For the evaluation, we compare four main aspects of web applications: (i) user management, (ii) data manipulation, (iii) resource sharing capabilities, and (iv) embeddability and integration features.

6.1. User Management

All identity-based web applications require some kind of user or account model, which is then used for authentication and authorization. Additionally, secure password hashing algorithms, brute force protections, and session management are also needed. These common functionalities are often provided by the web framework in use. Both of the identity-based apps under consideration have built their user models on top of code provided by their chosen frameworks.

The OWASP list associates several risks with user management, including: (I) storing passwords in plain text, in encrypted form, or with a cryptographically weak hashing algorithm; (II) allowing weak or well-known passwords; (III) implementing a vulnerable password reset; (IV) missing brute force protections for the login procedure; (V) missing multi-factor authentication.

Because implementing secure user management is a non-trivial task, there is a trend in the industry of delegating this to third-party providers and using Single Sign-On (SSO) solutions like SAML or OpenID Connect for authentication and authorization [46]. Of course, this also increases the risks associated with centralization. If the same account, hosted by an identity provider, is used for a multitude of different services and access to it is removed temporarily or permanently, then either these applications can no longer be used or else the user has to start over with a new account.

With object capabilities, the concept of identity is optional.
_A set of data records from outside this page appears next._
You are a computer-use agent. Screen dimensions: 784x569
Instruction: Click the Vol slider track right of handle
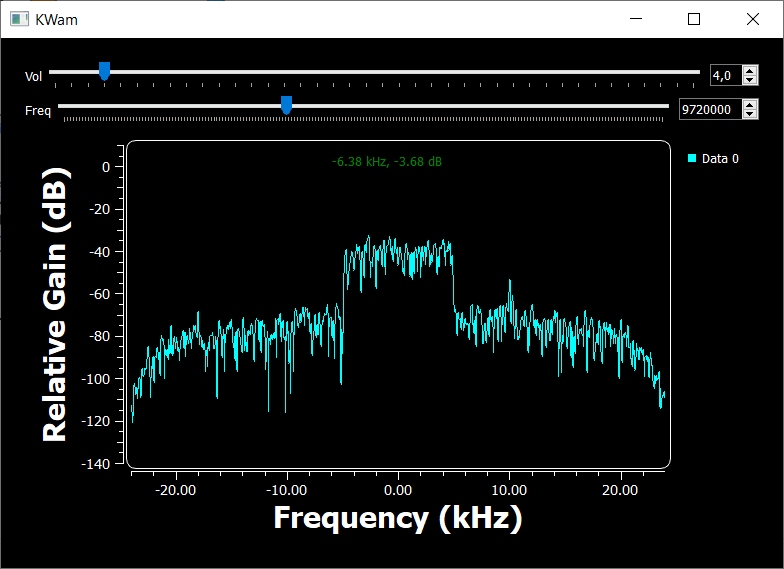tap(400, 72)
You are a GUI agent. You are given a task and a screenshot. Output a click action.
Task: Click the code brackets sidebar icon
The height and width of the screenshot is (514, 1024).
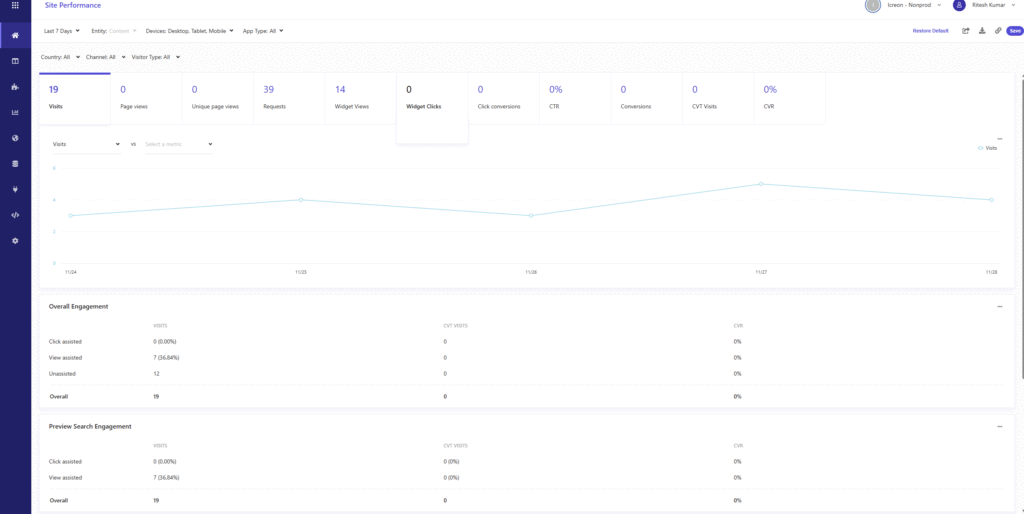click(x=15, y=215)
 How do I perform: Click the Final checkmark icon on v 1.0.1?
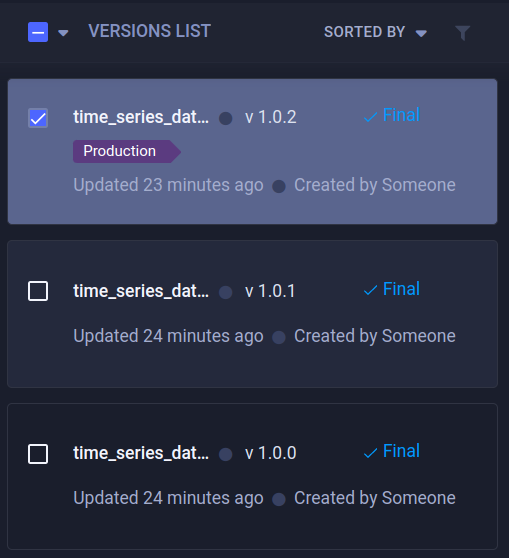tap(371, 290)
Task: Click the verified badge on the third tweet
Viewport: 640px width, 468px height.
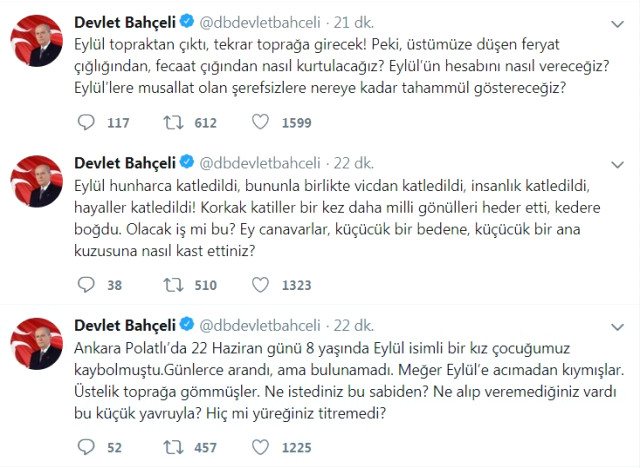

OCAP-based applications, like Eselsohr, do not require implementing user management and can therefore avoid the complexity and potential security issues associated with it.

6.2. Data Manipulation

Typically, identity-based web applications perform data manipulation with operations commonly known as “Create, Read, Update, Delete” (CRUD). For example, adding a new bookmark consists of: The web application accepts a new request from the user.A routing mechanism maps the URL path from the request to a controller, which handles requests for that particular path.Inside the controller, data from the URL and HTTP body are optionally extracted if needed.Some kind of authorization check is called to verify whether the calling user is allowed to perform the action.Data are validated when handling user input, where it has to meet some criteria for further processing.The controller calls a service performing the business logic or performs the logic itself; this typically involves a database.Based on the return values of the service, a response is sent back to the user.
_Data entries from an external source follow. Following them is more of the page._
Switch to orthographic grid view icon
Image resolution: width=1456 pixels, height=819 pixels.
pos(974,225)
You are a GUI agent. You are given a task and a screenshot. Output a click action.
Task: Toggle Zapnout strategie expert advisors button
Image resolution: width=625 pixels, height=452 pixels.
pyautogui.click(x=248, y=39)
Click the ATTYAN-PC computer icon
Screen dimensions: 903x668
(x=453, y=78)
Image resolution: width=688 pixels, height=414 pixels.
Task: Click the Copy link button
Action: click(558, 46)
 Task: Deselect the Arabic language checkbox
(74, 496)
Checking if a subject is allowed to call a particular function or endpoint is called function-level authorization. Verifying that a subject is allowed to access a specific object is called object-level authorization. Validation of both of them for every single access is also called the Principle of Complete Mediation [47].

In Espial the function _handleFormSuccess4 handles the main part of the controller’s logic. It receives HTML form data from the user and starts by requiring that the current user has to have a valid authenticated session by calling require-AuthPair. This authorization function is provided by the used web framework. In this part of the application, object-level authorization is not used, as every user is implicitly allowed to add new bookmarks. The rest of the function then performs data validation, stores the new bookmark in the database, and archives the content of the bookmark. The main problem with this kind of controller logic is that the authorization logic is optional.

There is no enforcement of access restriction to that endpoint or on objects themselves. In this case, the function requireAuthPair is also used for obtaining data about the currently logged-in user, so it is unlikely that this function be overlooked, yet there are other controllers where that could be the case. In addition, if Espial chooses to add a less privileged user group, which does not have permission to create new bookmarks, new authorization checks would then have to be added, without any guidance by the compiler or framework.

An OCAP-style web application, like Eselsohr, solves these problems on an architectural level. Access checks are statically enforced by embedding the result of authorization checks in type-level access tokens. Service code can then require such tokens, guaranteeing that authorization was successful. By using web-keys, it is not possible to designate a resource without the associated permission set, so we always fulfil the complete mediation principle.

6.3. Sharing Functionality

When using a web application, users have certain expectations compared to traditional desktop applications, such as the ability to share links to web pages or to bookmark them [40]. Identity-based applications usually only have the choice between public pages, which can be accessed by anyone, or private pages, which require users to be logged-in when they open the link, since designation and authority are split.

This is the case in Espial. The bookmarks of users are public by default and are available at https://espial.example.org/u:username/. They also have the choice to declare a bookmark private, which hides it from that user’s public page and requires an authenticated session. There is no functionality to share pages with a limited set of other people.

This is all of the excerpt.